(Materials provided Opens)
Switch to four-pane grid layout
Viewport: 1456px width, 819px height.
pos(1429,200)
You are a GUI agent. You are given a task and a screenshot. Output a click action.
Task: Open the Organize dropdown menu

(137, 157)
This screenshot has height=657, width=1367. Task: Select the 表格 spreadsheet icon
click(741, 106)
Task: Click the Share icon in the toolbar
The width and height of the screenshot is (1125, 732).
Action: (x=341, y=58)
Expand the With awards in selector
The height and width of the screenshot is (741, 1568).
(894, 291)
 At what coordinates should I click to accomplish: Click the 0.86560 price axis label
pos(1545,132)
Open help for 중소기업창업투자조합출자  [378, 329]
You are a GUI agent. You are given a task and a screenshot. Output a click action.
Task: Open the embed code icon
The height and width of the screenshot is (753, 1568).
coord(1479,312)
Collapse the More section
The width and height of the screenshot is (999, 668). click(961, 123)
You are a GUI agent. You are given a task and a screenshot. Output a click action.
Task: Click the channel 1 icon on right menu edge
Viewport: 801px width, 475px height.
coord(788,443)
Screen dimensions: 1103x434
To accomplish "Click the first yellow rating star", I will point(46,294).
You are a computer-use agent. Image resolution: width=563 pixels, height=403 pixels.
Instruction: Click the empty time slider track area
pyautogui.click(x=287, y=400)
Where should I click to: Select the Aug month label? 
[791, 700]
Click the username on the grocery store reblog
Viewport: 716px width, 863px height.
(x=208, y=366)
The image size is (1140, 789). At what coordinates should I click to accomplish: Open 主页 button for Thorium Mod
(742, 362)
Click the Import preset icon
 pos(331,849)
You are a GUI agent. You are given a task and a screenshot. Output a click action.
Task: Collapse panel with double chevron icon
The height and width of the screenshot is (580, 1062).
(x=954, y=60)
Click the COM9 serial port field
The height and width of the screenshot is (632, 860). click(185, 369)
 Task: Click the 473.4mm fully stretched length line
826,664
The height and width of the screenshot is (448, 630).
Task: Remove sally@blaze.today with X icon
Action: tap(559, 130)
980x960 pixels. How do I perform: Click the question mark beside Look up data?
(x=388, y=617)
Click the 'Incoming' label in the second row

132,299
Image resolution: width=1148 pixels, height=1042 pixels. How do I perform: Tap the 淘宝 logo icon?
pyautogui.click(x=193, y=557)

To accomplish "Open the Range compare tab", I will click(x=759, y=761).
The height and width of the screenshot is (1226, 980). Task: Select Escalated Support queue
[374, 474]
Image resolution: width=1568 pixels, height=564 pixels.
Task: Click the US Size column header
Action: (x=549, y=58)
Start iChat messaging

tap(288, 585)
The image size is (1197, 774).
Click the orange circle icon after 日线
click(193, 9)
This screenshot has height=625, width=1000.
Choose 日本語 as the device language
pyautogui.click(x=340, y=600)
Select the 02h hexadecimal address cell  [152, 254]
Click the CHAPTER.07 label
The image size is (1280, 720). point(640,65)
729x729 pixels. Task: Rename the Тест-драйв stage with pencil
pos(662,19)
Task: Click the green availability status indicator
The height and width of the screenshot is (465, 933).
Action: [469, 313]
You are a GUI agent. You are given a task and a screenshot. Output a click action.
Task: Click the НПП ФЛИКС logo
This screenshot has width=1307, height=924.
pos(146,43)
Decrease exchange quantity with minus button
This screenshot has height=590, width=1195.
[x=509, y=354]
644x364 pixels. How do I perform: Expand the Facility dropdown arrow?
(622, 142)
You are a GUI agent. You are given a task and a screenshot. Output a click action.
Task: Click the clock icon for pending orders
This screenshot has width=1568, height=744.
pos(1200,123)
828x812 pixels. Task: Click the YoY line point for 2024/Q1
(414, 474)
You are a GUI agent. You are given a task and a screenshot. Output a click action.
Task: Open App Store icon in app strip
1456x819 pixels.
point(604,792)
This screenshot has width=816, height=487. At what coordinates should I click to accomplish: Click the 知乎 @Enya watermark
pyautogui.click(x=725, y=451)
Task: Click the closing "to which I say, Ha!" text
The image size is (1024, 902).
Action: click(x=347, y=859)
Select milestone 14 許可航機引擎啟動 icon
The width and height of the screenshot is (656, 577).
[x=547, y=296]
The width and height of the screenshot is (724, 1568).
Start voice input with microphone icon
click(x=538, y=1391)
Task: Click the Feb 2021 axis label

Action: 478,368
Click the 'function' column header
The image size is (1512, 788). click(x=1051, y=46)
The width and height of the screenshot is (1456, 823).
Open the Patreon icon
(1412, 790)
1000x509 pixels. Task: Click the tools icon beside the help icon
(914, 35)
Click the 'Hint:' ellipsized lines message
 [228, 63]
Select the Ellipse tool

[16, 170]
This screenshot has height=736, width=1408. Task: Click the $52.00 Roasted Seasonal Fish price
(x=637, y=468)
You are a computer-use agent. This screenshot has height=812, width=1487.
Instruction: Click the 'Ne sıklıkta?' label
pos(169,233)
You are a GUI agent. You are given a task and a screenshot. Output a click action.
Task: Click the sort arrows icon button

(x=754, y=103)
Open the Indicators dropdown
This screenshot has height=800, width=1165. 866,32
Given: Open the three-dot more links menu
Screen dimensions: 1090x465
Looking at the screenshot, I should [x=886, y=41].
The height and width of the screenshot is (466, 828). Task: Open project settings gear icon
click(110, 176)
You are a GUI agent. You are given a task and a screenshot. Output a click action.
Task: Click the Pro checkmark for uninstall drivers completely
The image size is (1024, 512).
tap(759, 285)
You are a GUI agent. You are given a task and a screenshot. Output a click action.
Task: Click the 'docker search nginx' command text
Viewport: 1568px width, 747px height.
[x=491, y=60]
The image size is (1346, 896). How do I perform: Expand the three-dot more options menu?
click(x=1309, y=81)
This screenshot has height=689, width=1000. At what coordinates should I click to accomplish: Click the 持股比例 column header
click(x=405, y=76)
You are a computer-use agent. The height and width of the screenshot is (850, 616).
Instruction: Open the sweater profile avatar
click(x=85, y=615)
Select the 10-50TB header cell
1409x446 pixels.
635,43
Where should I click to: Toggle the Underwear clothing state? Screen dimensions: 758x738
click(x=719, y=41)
(Materials provided Closes)
Work to complete ->
Your answer should consist solely of the lines above from the line with "The height and width of the screenshot is (741, 1568)." to the line with "Open help for", both included, reproduced exactly.

Problem solution ->
The height and width of the screenshot is (741, 1568).
(894, 291)
 At what coordinates should I click to accomplish: Click the 0.86560 price axis label
pos(1545,132)
Open help for 중소기업창업투자조합출자  [378, 329]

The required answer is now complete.